Biden gana incluso en los estados dudosos que le dieron el triunfo en 2016 por 77.000 votos repartidos entre 4 estados clave. Joaquín Chaffardet, un acucioso abogado, exiliado venezolano, de acuerdo con las encuestadoras más solventes, ha preparado unos cuadros estadísticos que revelan lo que en julio 19 sucede en los 13 estados convertidos en “swing states”: Carolina del Norte, Pennsylvania, Arizona, Florida, Ohio, Wisconsin, Minnesota, Nevada, Virginia, New Hampshire, Colorado, Texas y Georgia. En todos gana Biden. Asombroso. Incluso en Texas y Georgia. Desde los 20 puntos que le lleva en Pennsylvania, hasta la fracción de un punto con que ganaría en Texas, todas son buenas noticias para Biden, incluidas, repito, las encuestas de Fox.
Naturalmente, faltan cien días para las elecciones y en ese periodo todo puede torcerse para los demócratas. ¿Cómo pudiera Trump remontar las encuestas y derrotar a Biden? Lo lograría si persisten los disturbios surgidos a partir del asesinato en segundo grado de George Floyd, el afroamericano que fue asfixiado por un policía en Minneapolis ante la inapelable cámara de un transeúnte, y si Donald Trump consigue convencer a la mayoría de sus compatriotas que él es el único líder con la energía y el carisma para detener la sinrazón y los desórdenes que se observan en el país.

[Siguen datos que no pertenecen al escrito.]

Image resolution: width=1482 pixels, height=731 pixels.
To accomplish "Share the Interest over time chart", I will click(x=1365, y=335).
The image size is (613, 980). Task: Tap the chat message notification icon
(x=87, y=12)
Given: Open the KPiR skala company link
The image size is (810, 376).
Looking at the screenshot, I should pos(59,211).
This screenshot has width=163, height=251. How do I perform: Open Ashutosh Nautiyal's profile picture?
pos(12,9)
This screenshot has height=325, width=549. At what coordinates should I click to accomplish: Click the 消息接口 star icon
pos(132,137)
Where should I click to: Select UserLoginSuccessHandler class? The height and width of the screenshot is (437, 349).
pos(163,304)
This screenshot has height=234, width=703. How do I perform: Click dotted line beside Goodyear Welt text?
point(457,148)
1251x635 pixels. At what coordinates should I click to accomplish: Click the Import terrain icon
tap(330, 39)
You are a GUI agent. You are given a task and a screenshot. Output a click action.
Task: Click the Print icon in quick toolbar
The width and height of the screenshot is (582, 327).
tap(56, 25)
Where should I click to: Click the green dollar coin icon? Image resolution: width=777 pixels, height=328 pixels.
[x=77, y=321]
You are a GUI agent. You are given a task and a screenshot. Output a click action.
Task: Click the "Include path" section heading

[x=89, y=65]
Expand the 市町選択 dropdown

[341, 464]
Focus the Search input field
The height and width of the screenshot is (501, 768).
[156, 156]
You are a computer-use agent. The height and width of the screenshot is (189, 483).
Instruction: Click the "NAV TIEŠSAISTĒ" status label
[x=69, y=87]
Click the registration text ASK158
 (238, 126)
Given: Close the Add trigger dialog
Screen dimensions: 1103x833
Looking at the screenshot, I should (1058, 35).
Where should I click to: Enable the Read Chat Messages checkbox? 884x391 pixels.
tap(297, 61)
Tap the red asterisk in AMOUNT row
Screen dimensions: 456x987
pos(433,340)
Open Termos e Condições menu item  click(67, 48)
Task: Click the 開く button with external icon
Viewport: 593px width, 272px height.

Lo que no se puede admitir –y para ello, supongo, se prepara el establishment republicano de los Bush y Romney, arrepentidos de concederle la franquicia del partido a Trump tras su contundente victoria en las primarias- es que este descalifique la democracia estadounidense desconociendo los resultados electorales, invocando un fraude que solo existe en su imaginación poblada de convenientes conspiraciones estrafalarias.
A la postre, siempre le quedará la melancólica excusa del monarca español Felipe II con el objeto de explicar su fracaso ante el desastre de la “Armada invencible”, fletada para invadir Gran Bretaña en 1588, pero dispersada o hundida por una tormenta en el Canal de la Mancha: “Yo envié mis naves a pelear contra los hombres, no contra los elementos”. Trump pensaba ganarle al candidato de los demócratas. No al maldito coronavirus.